Geschiedenis en basisdoelen van de Europese Unie
Eeuwenlang bevochten de landen van het huidige Europa elkaar met regelmaat. De Tweede Wereldoorlog vormde het definitieve keerpunt: de gevolgen van deze oorlog waren zo ingrijpend dat België, Duitsland, Frankrijk, Italië, Luxemburg en Nederland in 1950 een eerste stap naar een duurzaam samenwerkend Europa noodzakelijk vonden.
Om het onderling voeren van oorlog onmogelijk te maken, besloten de zes landen de belangrijkste grondstoffen voor de oorlogsindustrie (kolen en staal) gezamenlijk te gaan beheren. Dit leidde tot de oprichting van de Europese Gemeenschap voor Kolen en Staal (EGKS). In de jaren daarna gingen de landen op steeds meer terreinen (landbouw, economie, veiligheid etc.) samenwerken en werden de Europese Gemeenschappen gevormd. Naarmate deze samenwerking meer welvaart bracht, sloten steeds meer landen zich bij de gemeenschap aan. Vandaag de dag bestaat er een Europese Unie van 27 landen.

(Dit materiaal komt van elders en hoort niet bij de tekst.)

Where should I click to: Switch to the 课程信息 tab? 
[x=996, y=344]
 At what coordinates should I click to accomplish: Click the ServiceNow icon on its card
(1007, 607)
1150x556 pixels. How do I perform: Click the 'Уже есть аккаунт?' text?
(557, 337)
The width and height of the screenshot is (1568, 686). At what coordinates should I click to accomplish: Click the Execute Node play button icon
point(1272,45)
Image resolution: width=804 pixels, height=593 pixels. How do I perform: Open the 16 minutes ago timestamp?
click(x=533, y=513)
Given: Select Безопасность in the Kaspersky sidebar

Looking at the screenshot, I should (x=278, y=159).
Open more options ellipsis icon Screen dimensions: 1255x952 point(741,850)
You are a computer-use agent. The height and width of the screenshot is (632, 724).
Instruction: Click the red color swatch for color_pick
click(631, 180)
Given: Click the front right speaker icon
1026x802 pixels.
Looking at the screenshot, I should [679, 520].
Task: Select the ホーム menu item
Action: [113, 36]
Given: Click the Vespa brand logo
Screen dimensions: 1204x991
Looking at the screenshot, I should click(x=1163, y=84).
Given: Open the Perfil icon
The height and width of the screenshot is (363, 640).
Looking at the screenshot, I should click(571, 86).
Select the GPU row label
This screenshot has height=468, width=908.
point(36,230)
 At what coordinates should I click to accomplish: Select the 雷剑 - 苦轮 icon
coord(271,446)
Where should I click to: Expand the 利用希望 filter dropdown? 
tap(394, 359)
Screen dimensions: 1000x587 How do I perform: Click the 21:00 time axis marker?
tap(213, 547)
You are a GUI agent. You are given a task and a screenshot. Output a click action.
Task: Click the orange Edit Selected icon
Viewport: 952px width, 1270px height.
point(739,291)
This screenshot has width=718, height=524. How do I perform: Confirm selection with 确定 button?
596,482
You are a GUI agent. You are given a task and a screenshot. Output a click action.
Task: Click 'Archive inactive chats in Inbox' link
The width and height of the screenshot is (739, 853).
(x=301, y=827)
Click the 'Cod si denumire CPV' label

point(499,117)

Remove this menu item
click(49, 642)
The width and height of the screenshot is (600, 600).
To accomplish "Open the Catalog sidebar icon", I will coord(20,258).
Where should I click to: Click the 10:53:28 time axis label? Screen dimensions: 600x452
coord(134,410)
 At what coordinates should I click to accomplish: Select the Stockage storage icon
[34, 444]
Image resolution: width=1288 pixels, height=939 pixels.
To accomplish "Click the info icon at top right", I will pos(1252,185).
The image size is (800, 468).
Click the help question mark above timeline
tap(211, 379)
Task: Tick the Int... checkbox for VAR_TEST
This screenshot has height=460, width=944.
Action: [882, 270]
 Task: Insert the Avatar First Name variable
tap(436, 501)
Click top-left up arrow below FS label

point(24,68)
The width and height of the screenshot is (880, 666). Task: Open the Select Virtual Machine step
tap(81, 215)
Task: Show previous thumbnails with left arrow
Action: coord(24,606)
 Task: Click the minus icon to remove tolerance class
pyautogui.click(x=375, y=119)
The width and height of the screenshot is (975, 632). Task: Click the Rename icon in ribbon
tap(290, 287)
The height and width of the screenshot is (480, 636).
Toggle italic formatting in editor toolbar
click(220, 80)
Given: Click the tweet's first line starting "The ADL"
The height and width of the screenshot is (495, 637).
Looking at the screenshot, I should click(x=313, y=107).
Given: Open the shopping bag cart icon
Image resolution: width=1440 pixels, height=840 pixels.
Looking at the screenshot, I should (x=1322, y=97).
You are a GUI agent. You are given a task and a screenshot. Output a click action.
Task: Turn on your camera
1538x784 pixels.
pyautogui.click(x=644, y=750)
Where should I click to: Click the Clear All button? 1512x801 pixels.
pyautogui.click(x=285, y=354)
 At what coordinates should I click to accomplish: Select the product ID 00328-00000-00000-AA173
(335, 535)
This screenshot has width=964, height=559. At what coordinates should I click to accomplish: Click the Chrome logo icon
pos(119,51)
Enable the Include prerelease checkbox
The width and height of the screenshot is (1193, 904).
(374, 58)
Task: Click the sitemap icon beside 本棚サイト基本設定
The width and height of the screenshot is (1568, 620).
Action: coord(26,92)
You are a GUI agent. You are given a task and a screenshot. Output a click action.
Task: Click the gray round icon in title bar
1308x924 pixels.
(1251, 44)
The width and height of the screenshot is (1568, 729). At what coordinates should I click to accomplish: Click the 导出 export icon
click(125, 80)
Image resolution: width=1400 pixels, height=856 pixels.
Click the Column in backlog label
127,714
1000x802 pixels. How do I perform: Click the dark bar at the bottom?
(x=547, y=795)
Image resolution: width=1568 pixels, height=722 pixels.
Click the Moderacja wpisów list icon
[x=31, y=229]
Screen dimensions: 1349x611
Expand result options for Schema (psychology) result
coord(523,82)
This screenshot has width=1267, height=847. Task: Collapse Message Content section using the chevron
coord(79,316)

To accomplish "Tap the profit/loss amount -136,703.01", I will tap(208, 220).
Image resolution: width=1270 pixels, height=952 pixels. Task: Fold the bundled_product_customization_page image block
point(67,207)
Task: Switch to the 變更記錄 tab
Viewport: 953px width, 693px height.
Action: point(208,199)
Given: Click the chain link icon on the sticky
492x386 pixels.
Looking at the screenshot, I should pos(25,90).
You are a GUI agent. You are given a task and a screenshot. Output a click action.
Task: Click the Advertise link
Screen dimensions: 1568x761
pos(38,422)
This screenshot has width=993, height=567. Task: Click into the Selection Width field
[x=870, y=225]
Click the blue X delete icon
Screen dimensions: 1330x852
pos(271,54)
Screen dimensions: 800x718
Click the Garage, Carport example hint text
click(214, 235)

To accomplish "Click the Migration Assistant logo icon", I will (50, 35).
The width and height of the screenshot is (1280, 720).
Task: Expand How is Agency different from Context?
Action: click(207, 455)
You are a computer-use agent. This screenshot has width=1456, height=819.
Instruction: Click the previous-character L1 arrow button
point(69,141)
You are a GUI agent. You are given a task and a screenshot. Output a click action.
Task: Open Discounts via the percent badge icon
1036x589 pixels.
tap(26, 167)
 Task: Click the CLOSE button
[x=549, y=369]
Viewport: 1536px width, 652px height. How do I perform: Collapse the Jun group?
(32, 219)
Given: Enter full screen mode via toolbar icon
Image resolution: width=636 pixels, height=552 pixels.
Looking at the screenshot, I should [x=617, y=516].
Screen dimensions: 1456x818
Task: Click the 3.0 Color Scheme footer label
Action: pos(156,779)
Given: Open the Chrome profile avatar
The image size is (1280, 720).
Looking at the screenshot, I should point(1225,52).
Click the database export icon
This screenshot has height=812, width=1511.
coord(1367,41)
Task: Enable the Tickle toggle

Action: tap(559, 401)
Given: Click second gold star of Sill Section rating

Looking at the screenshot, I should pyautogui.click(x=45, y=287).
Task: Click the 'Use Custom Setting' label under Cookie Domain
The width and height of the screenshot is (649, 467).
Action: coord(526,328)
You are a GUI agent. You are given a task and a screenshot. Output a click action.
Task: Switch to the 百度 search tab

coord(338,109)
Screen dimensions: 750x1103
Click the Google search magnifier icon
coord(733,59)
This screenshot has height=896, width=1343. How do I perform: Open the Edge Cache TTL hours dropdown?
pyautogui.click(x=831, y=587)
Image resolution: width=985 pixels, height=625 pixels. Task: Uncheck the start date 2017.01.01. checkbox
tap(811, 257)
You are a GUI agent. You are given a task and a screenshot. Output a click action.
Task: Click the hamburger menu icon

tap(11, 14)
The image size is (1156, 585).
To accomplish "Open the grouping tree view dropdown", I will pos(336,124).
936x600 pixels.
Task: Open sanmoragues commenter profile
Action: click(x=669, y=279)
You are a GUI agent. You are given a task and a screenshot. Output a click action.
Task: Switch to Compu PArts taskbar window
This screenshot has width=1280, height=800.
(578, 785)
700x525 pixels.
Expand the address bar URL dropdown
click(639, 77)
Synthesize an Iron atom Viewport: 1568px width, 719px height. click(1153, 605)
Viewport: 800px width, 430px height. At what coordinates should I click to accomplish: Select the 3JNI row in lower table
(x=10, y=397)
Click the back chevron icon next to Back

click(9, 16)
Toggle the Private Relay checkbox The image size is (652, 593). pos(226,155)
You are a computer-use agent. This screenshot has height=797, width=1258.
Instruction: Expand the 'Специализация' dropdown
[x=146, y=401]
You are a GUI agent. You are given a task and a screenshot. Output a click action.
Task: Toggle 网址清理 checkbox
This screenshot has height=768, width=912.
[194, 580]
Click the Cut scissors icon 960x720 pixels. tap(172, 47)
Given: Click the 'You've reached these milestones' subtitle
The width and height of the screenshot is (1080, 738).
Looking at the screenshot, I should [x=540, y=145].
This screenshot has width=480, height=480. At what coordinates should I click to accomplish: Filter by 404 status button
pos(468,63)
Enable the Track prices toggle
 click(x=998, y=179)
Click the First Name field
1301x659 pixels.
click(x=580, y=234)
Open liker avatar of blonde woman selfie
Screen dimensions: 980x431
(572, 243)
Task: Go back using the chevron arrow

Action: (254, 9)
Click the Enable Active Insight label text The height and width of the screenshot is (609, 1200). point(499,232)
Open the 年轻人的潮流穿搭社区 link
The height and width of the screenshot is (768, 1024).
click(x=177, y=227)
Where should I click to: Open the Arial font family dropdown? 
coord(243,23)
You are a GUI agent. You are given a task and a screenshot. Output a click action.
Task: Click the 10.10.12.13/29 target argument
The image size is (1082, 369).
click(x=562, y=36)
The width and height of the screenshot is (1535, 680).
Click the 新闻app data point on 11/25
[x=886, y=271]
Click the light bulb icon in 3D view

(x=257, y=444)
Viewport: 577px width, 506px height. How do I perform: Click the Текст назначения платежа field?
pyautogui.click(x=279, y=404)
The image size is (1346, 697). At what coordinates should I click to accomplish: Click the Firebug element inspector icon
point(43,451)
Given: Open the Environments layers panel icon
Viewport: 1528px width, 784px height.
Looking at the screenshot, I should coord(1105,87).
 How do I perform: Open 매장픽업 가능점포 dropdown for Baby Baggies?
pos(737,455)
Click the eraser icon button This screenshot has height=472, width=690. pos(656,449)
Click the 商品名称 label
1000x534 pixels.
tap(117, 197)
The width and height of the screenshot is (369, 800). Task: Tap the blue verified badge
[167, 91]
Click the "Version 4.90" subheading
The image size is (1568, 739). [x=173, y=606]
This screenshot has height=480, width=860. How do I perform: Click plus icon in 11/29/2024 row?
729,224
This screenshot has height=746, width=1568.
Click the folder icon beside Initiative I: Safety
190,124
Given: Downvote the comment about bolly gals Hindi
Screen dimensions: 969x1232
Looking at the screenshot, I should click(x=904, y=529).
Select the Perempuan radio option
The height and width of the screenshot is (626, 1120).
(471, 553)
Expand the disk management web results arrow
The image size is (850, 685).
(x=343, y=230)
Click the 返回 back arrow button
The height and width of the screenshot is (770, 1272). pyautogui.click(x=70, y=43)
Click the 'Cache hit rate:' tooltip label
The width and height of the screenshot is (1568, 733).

Basisgedachte voor de oprichting van de EU was dus; voorkomen van oorlogen in Europa en het bevorderen van handel tussen de lidstaten.
Frankrijk en Duitsland hebben andere EU basisdoelen voor ogen
Het Verenigd Koninkrijk (VK) was EU-lid van 1973 tot en met 2020. Nu het VK is uitgestapt, zijn Duitsland en Frankrijk nog de twee grootste en machtigste EU-lidstaten en al jaren actief in de gezamenlijke aansturing van de EU. Hun ambitie om het EU-beleid te beïnvloeden en sturen, is vastgelegd in het Verdrag van Aken dat in 2019 werd gesloten tussen president Macron en de vertrekkende Bondskanselier Merkel.
Frankrijk en Duitsland laten zien dat ze samen willen optrekken in Europa en dat hun vriendschap ten dienste staat van een gemeenschappelijk Europa. ‘Eine Freundschaft zum Wohle Europas’, heet dat in de persverklaring van de Bondsregering op de website van het Duitslandinstituut.
“Via intensieve samenwerking en afstemming tussen hun beider ministersploegen streven de Duitsers en Fransen dus naar een leidinggevende rol in de EU en de groei van de EU naar een federatie gelijk aan die van de Verenigde Staten”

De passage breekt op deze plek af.